Hypothesis

Senolytic drugs such as dasatinib+quercetin (D+Q) preferentially eliminate senescent cells whose mitochondrial ROS production exceeds a tissue‑specific threshold, thereby shifting the SASP from a pro‑survival to a pro‑apoptotic profile.

Mechanistic rationale

Recent work shows that senolytic efficacy in mice correlates with clearance of senescent oligodendrocyte progenitors and reversal of atherosclerosis [1, 2]. Human trials, however, reveal modest biomarker changes without clear functional benefit [3, 4]. One explanation is heterogeneity in the metabolic state of senescent cells across individuals and organs. We propose that senescent cells sustain a elevated mitochondrial ROS set‑point that drives NF‑κB‑dependent SASP expression. When ROS surpass a critical level, the antioxidant capacity is overwhelmed, leading to oxidative inhibition of BCL‑XL and MCL‑1, rendering the cells dependent on BCL‑2 family survival signals that dasatinib can disrupt. Conversely, cells with low mitochondrial ROS rely on alternative pathways (e.g., PI3K/AKT) and are resistant to D+Q.

Testable prediction

In humans, baseline mitochondrial ROS measured in circulating senescent CD4+ T cells (using MitoSOX flow cytometry) will positively correlate with the magnitude of senolytic‑induced reduction in plasma SASP factors (e.g., IL‑6, MMP‑9) after a single D+Q cycle.

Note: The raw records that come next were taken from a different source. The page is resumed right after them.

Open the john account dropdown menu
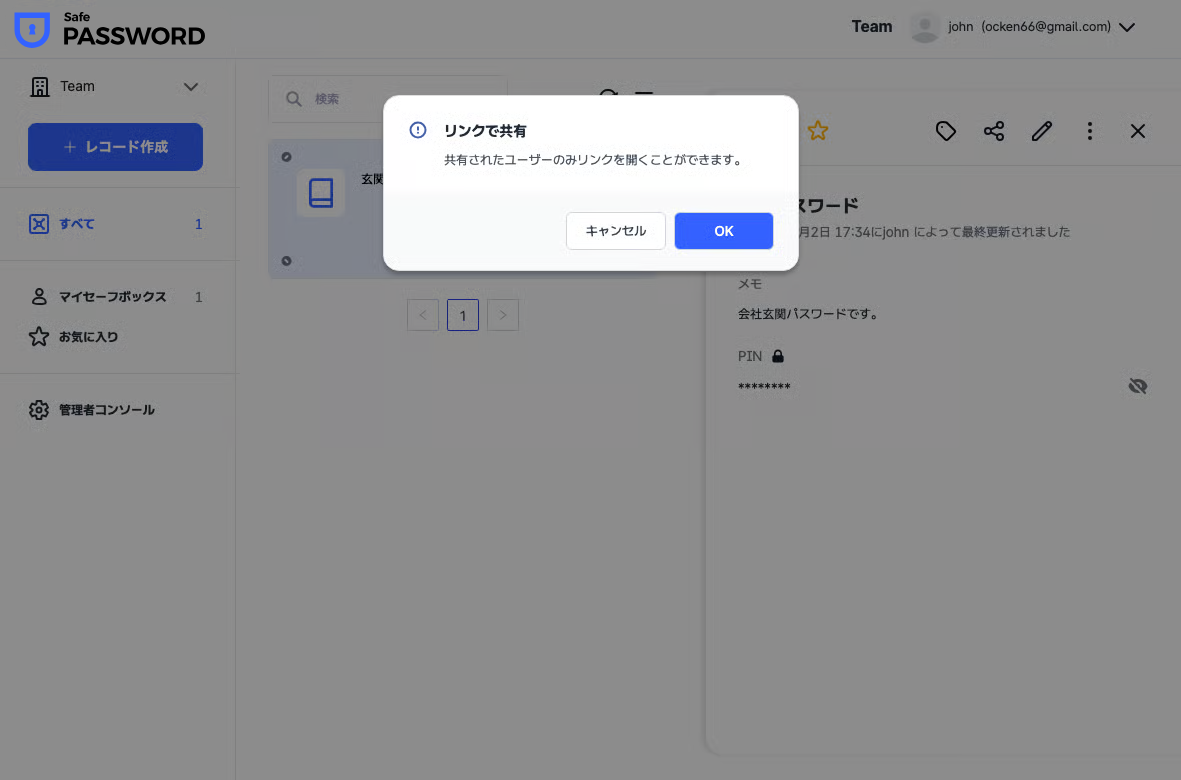 point(1126,27)
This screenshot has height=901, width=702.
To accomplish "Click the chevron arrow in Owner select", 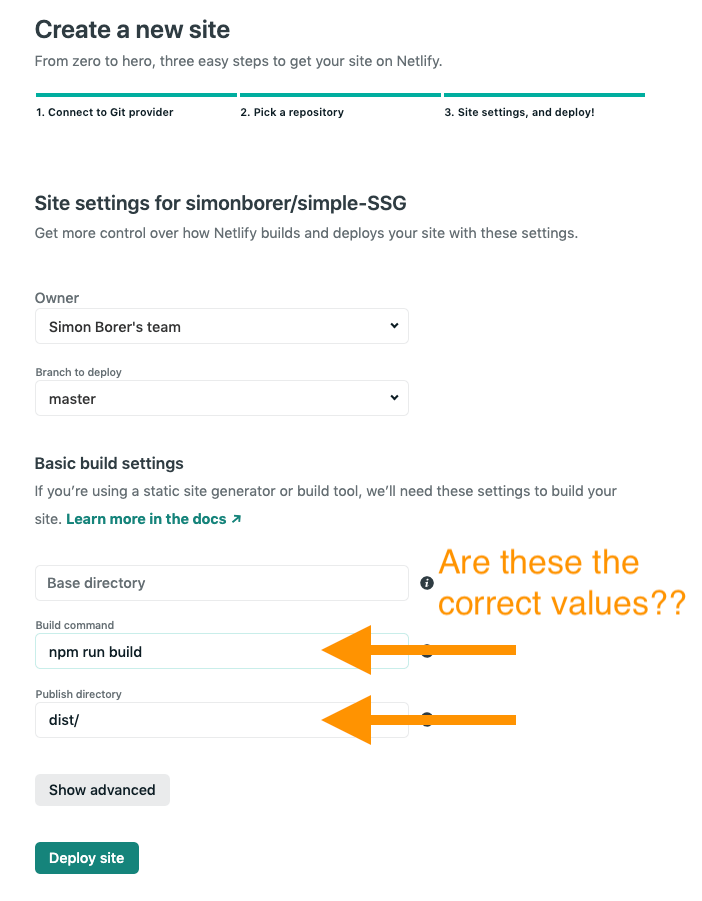I will click(x=394, y=326).
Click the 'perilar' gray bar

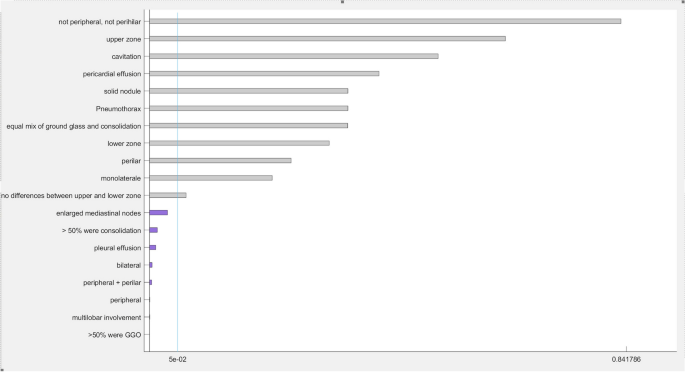click(221, 161)
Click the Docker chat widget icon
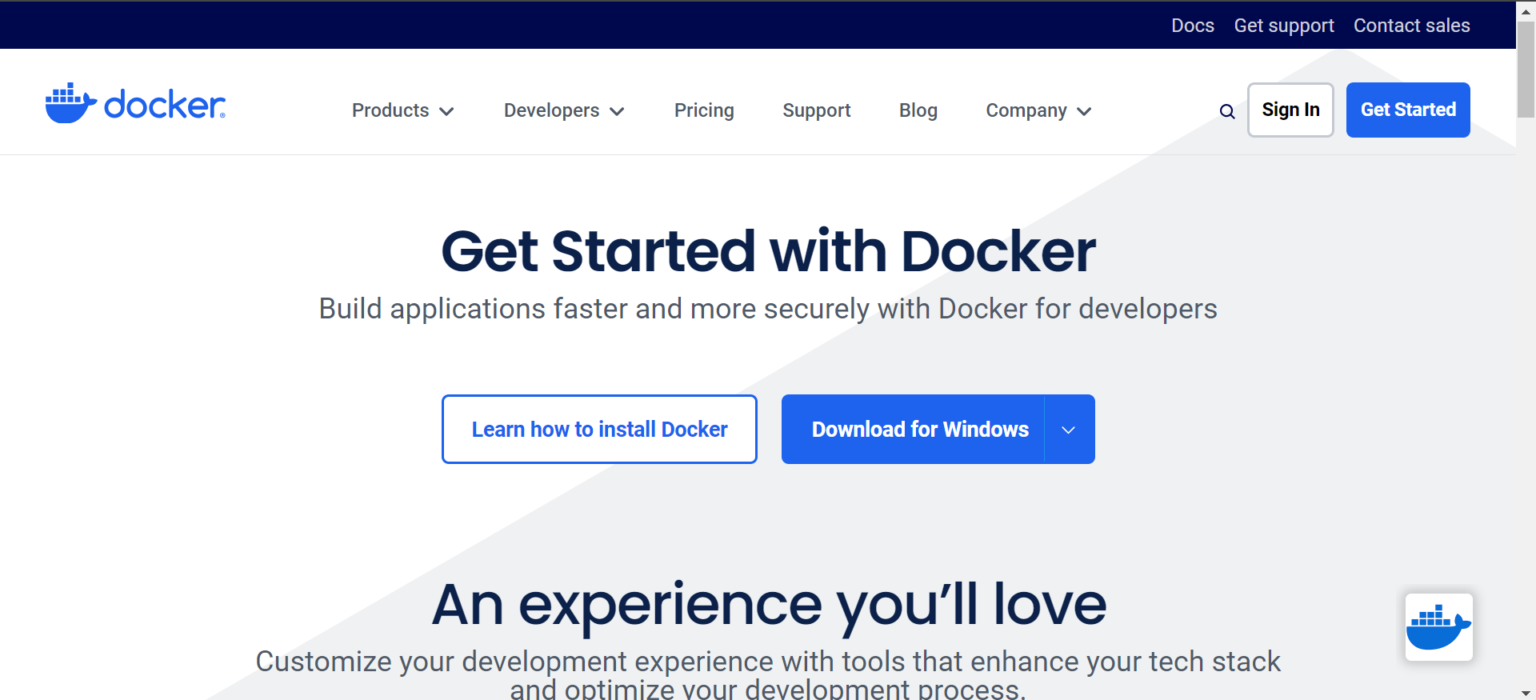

Furthermore, pharmacologically lowering mitochondrial ROS with a low dose of the mitochondria‑targeted antioxidant MitoQ will blunt this SASP reduction, whereas a mild mitochondrial complex III inhibitor (antimycin A at sub‑toxic dose) will enhance it.

Falsifiable experimental design

1. Recruit 60 participants with early‑stage diabetic kidney disease (the cohort used in the D+Q DKD trial) [3].
2. Before treatment, isolate peripheral blood mononuclear cells, stain for senescence markers (p16^INK4a^+, p21^Cip1^+, MitoSOX) and quantify mitochondrial ROS intensity by flow cytometry.
3. Administer a standard D+Q regimen (dasatinib 100 mg + quercetin 1000 mg) for three consecutive days.
4. Collect plasma 48 h post‑dose and measure IL‑6, MMP‑9, and VEGF‑A by ELISA.
5. In a randomized, double‑blind crossover sub‑study (n = 30), give MitoQ 10 mg daily or placebo for 7 days prior to D+Q; repeat SASP measurement.
6. Perform statistical analysis: (a) Spearman correlation between baseline mitochondrial ROS and % change in each SASP factor; (b) interaction test comparing MitoQ vs placebo on the ROS‑SASP slope. Falsification: If no significant correlation is observed (p > 0.05) and MitoQ does not alter the SASP response, the hypothesis is refuted.

Implications

A positive result would justify enrichment strategies for senolytic trials based on a functional senescence assay, addressing the biomarker gap highlighted in the preclinical‑to‑clinical translation discussion [5, 6]. It would also reveal a mechanistic link between mitochondrial metabolism and senolytic susceptibility, opening avenues to combine mild mitochondrial modulators with existing senolytics to broaden efficacy across heterogeneous tissues.